The best leaders in the AI era won’t be the ones with the fastest opinions. They’ll be the ones who slow the room down long enough to ask:‍ ‍

  • “What problem are we actually solving?”

  • “What assumptions are we making?”

  • “Who is impacted that isn’t in this room?”

  • “What happens if we do nothing?”

The modern leader’s job is not to be the smartest person in the room; it’s to create smarter rooms. That requires curiosity, and not the bullshit performance kind of curiosity that sounds like judgment wrapped in passive-aggressiveness. Genuine curiosity for what’s happening, why it’s happening, how we can improve it, and what we can learn from it.

What’s the leadership behavior? COACHING

‍A coach asks questions to help guide the employee to find their own answers. A coach builds the capability of the team members so they think on their own, reduce dependencies, and develop more critical thinking abilities. We don’t need leaders to race for the fastest answer, we need leaders who invest their time wisely into their team members’ development.

I have a client who was thrown off his chair by the power of question I asked him. Want to know the question? It was “what other options did you consider before choosing this path?” Mind blown. Why? Not because it was that deep a question, but because he hadn’t considered any other options! None. It never occurred to him. By asking a simple question, he decided he needed to play out a few scenarios to see which would produce the best results. And guess what? He changed his tack after doing this. Building a coaching habit takes a bit of time (as evidenced by the leader going back to map out other possible solutions), but it’s an investment that will pay dividends on the back end by producing more independent, informed, growth-oriented employees who will increasingly be able to solve more and more complex challenges. That guy will never NOT consider multiple options before making his recommendation again.

2. Taste

We need leaders who can discern between good and garbage.

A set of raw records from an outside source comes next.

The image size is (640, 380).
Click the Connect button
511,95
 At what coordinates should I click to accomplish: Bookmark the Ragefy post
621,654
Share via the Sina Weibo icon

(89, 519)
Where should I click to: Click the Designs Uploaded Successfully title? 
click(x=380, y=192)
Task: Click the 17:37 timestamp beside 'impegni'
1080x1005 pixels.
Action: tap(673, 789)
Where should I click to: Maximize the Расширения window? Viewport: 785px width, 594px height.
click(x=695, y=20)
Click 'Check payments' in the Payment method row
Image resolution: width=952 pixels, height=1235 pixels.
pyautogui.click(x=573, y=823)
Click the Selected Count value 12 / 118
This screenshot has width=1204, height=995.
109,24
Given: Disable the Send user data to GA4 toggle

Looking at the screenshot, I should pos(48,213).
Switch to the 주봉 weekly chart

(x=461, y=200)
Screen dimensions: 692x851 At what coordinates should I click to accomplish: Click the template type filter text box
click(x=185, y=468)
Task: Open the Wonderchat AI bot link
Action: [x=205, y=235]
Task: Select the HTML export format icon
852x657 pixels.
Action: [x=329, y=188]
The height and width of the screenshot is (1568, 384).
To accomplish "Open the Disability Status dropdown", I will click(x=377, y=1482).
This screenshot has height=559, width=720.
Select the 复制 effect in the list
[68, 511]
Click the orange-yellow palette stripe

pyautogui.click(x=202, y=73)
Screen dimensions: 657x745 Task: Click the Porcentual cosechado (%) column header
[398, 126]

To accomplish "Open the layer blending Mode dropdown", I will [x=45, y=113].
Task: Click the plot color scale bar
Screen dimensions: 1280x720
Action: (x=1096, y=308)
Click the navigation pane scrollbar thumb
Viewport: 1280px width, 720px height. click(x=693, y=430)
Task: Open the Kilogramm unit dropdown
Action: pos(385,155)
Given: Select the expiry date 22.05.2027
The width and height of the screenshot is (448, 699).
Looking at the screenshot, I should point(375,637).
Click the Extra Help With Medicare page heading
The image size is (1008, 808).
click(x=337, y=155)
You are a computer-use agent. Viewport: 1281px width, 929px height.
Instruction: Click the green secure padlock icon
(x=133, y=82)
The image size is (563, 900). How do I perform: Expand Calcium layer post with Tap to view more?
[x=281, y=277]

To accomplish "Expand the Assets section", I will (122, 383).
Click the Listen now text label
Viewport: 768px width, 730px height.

As Mr. Pink says, AI can generate 100 ideas in 8 seconds, but 97 of them will be crap. Quantity is no longer impressive. We need judgment, analysis, discernment.

Can you recognize:‍ ‍

  • a strong strategy versus corporate word salad?

  • a compelling message versus jargon soup?

  • a genuinely human interaction versus “per my last email” energy?

‍Leaders who can map out a problem, get to the heart of the issue, consider multiple viewpoints, look at several options and pick the best path forward are the ones that will succeed the most.

To add to that, can you recognize:‍ ‍

·         When an employee is struggling with their work?

·         When a team is in turmoil?

·         When your change initiative is meeting resistance?

·         When you’ve lost the room?

The ability to recogniz the uniquely human experience is the hallmark of a successful leader. This isn’t about getting touchy-feely about our emotions, it’s about understanding the experience of people in the room and using that information as data to make more thoughtful and effective decisions.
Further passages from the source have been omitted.